Let $G$ be an infinite group and $x \in R[G]$ the group ring of $G$ over $R$. If $gx-x=0$ $\forall g \in G, g\neq 1$, then follows $x=0$.
I need a nice proof. I already have one dealing with the 'support of x'. But this just something I can imagine it to be true and nothing to write down.
Ok, supposing (as anon suggested above) that you are requiring that $\forall g \in G$ should holds $gx - x = 0$ then there's a direct proof.
We have that $x= \sum_{g' \in G} r_{g'} g'$, where the $r_{g'} \in R$ are all but a finite number equal to $0$.
By hypothesis for every $g \in G$ we have $$\sum_{g' \in G} r_{g'} gg' = gx = x = \sum_{g' \in G} r_{g'} g'$$ if $g g' = g''$ for some $g'' \in G$ this tells that $r_{g'} = r_{g''}$.

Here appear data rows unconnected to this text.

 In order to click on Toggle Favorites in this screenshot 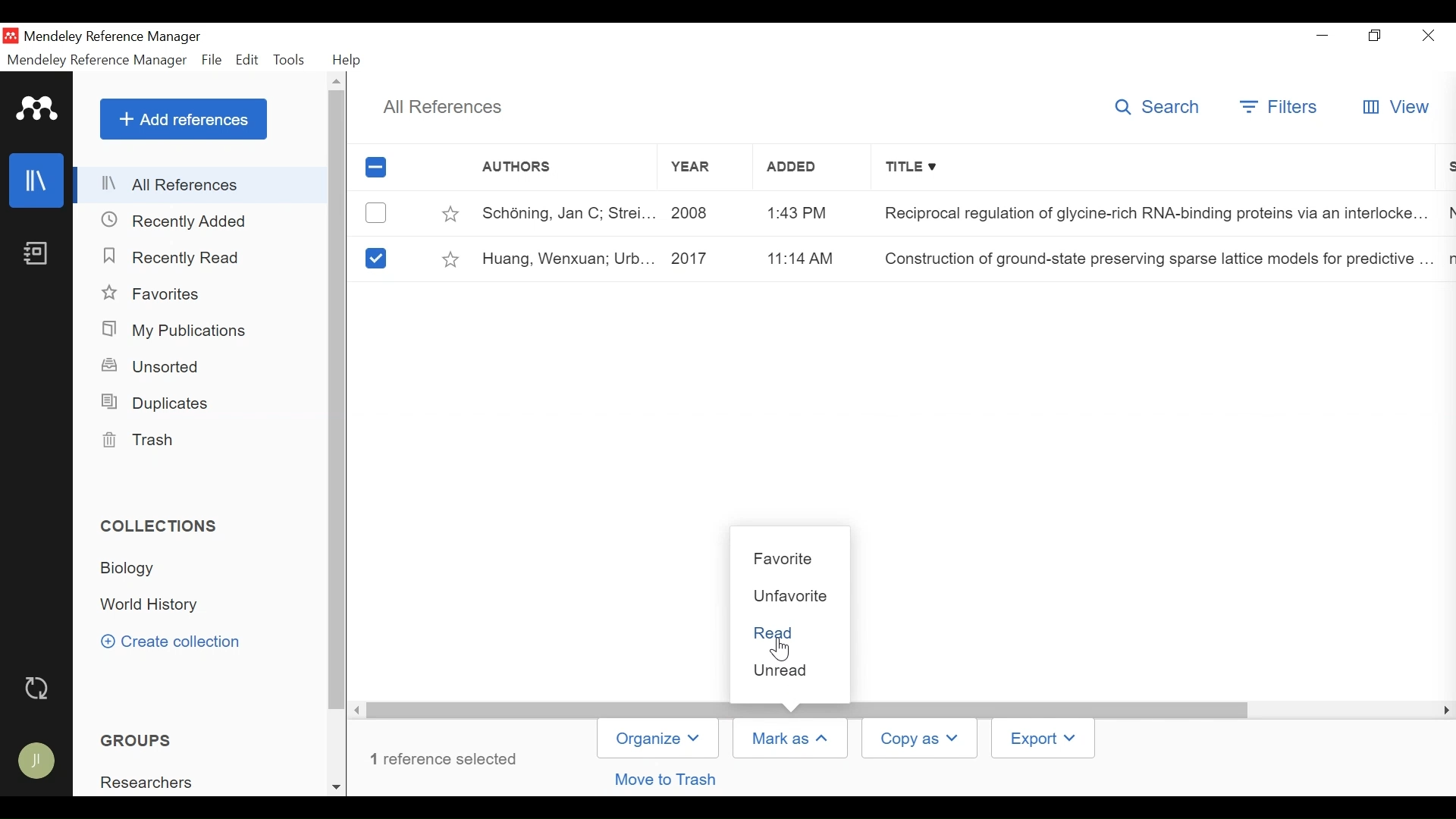, I will do `click(450, 260)`.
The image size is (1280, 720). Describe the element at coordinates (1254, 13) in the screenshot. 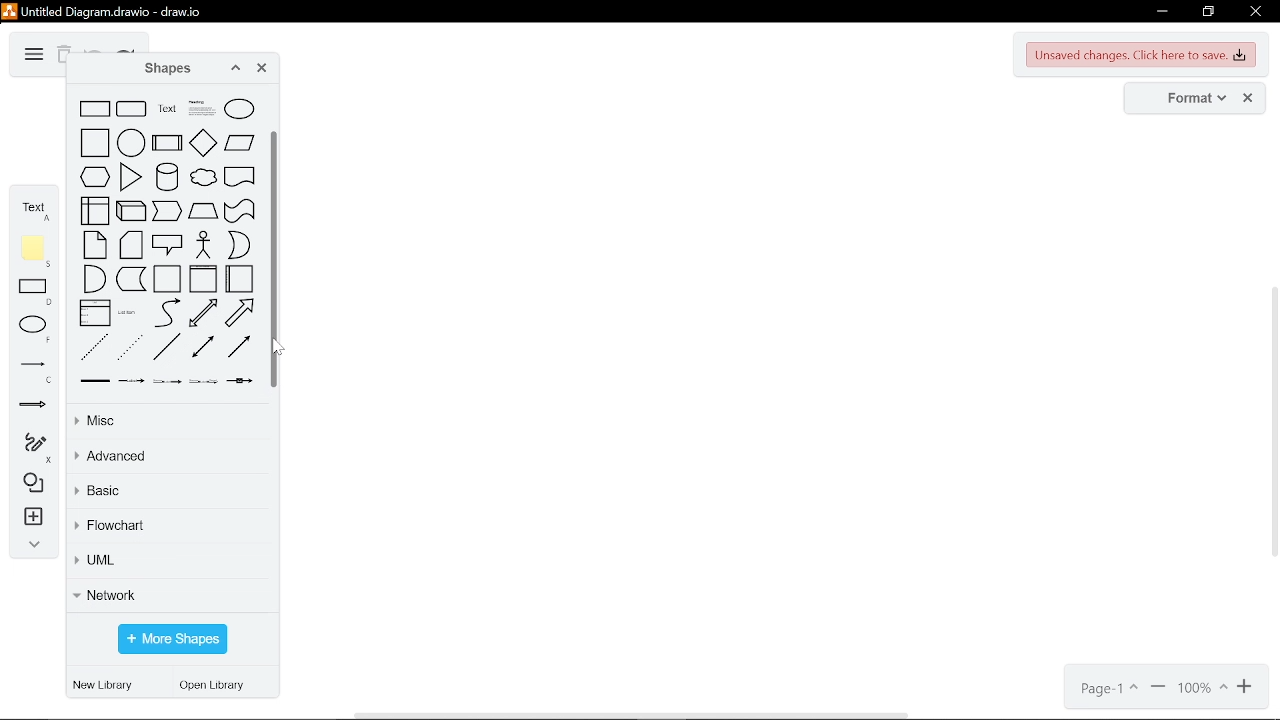

I see `close` at that location.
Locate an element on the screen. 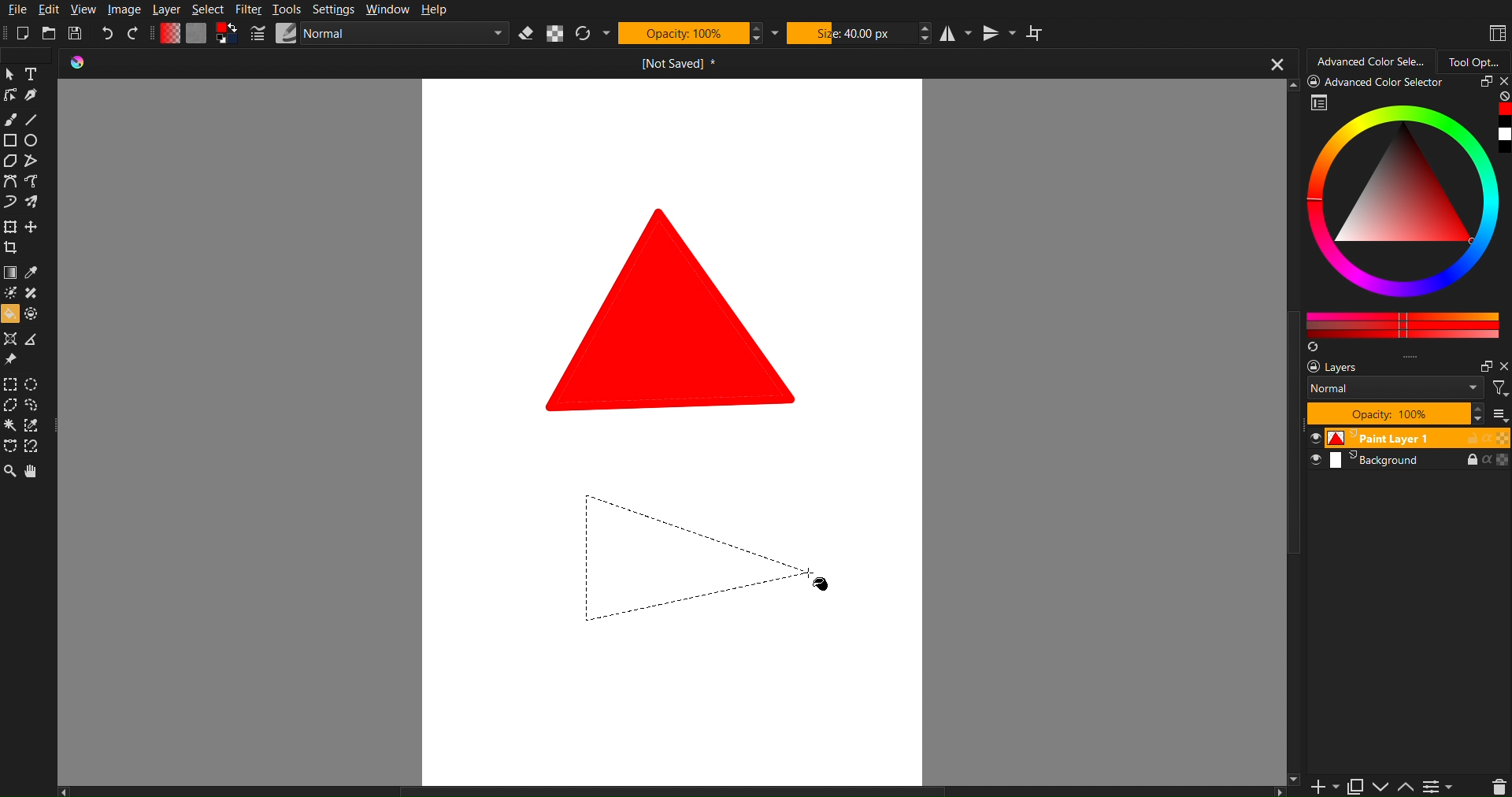 This screenshot has height=797, width=1512. Tools is located at coordinates (286, 10).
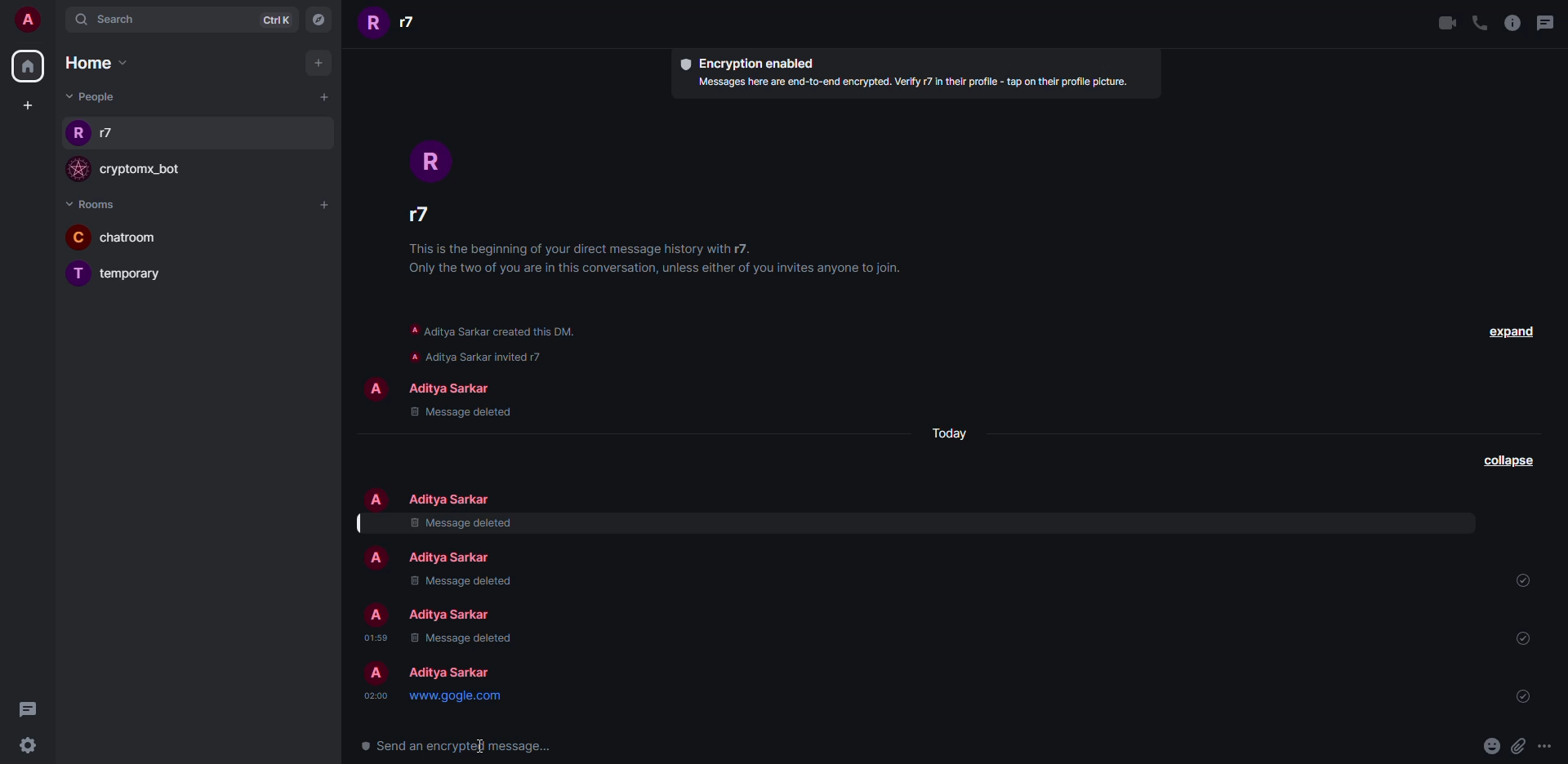 The height and width of the screenshot is (764, 1568). What do you see at coordinates (379, 558) in the screenshot?
I see `profile` at bounding box center [379, 558].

Because for every pair $g', g'' \in G$ there's a $g \in G$ such that $g g' = g''$ we can conclude that for every pair $g',g'' \in G$ we should have $r_{g'} = r_{g''}$ , but we have that all $r_g$ but a finite number a null (and the $r_g$ in the decomposition of $x$ are infinite since $G$ is infinite, so there must be a $r_g=0$), so they must all be null.